Pertama, raja bondar. Ini adalah kelembagaan pengairan sawah. Raja Bondar menunjuk pada fungsi pengelolaan sumber air irigasi dan pembagiannya secara adil ke seluruh areal sawah milik warga huta.
Kedua, mamola pinang. Ini suatu kelembagaan penyakapan sawah. Jika ada warga yang luasan sawahnya terlalu sempit, maka dia dimungkinkan mamola pinang kepada pemilik sawah luas. Mamola pinang itu serupa bagi hasil 50 : 50, persis pinang dibelah dua, setelah dikukrangi biaya produksi.
Ketiga, marsiadapari. Ini adalah kelembagaan pertukaran tenaga, yaitu tolong-menolong atau sambatan dalam proses pengolahan sawah mulai dari pencangkulan, penanaman, penyiangan, sampai panenan.
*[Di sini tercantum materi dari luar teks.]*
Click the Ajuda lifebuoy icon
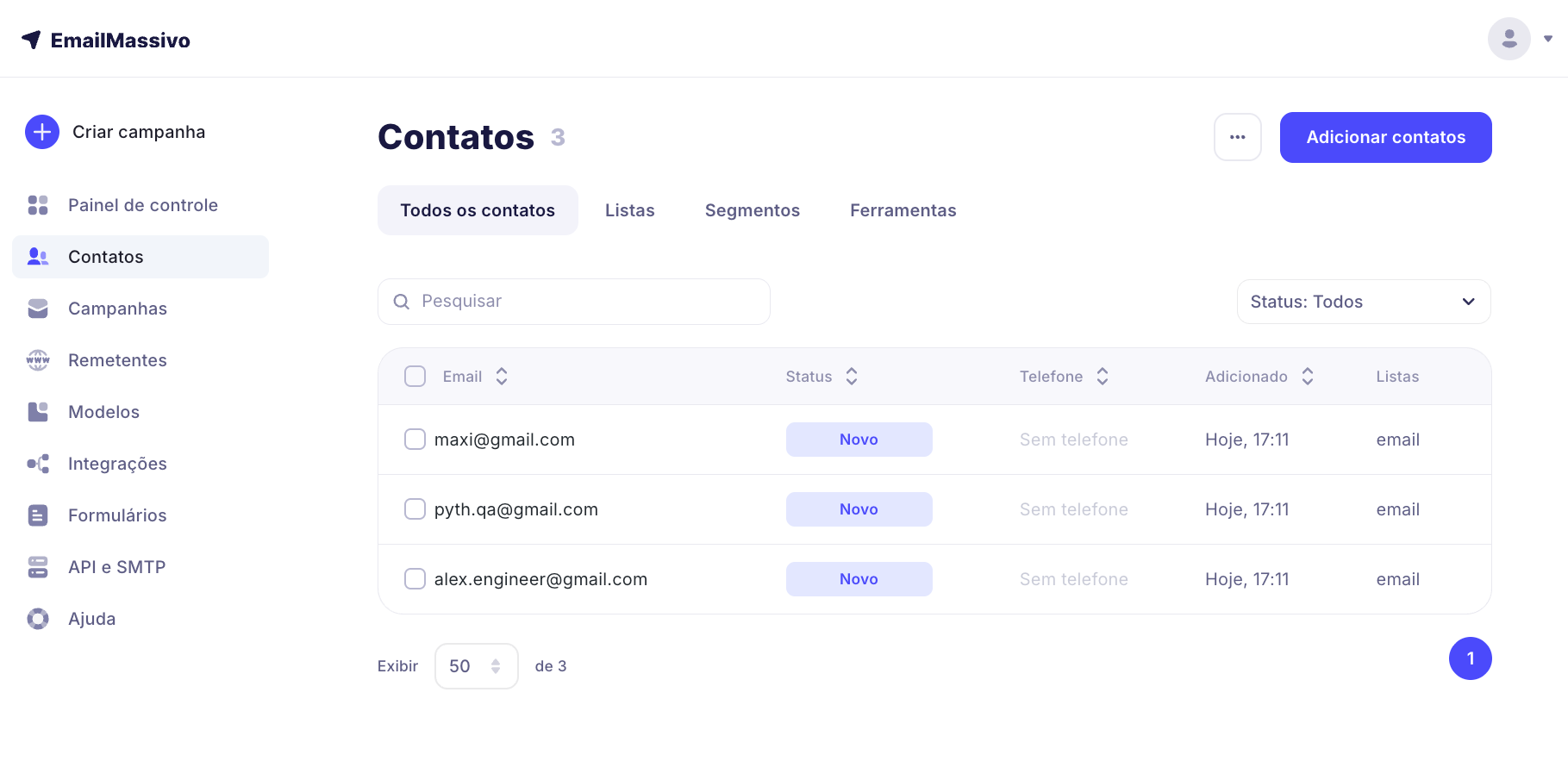This screenshot has width=1568, height=761. [x=38, y=619]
Ini adalah cara konsolidasi tenaga kerja untuk menjamin pengelolaan sawah berlangsung secara tepat waktu.
Dengan ekologi budaya sawah, maka sawah menjadi ukuran kemakmuran bagi orang Batak Toba. Orang makmur adalah parhauma na bidang, pemilik sawah luas. Sebaliknya orang miskin adalah parhauma sapartataringan, pemilik sawah seluas pertapakan tungku.
***
Sekarang ini Kawasan Danau Toba sedang dikembangkan menjadi destinasi wisata. Hal itu menimbulkan pertanyaan, apakah inti budaya sawah Batak Toba akan disubordinasikan pada pada pariwisata?Â
Orang Batak Toba sejak abad ke-11 tumbuh dan berkembang sebagai masyarakat petani sawah lembah. Inti budayanya adalah sawah, bukan wisata. Jika sekarang ada pengembangan relung wisata, maka hendaknya itu bukan transformasi dari persawahan ke pariwisata.Â
Pilihan bijak adalah menempatkan sawah dan wisata pada posisi setara. Interaksi antara keduanya lalu didisain sebagai pola sinergi yang saling mendukung dan menguatkan satu sama lain.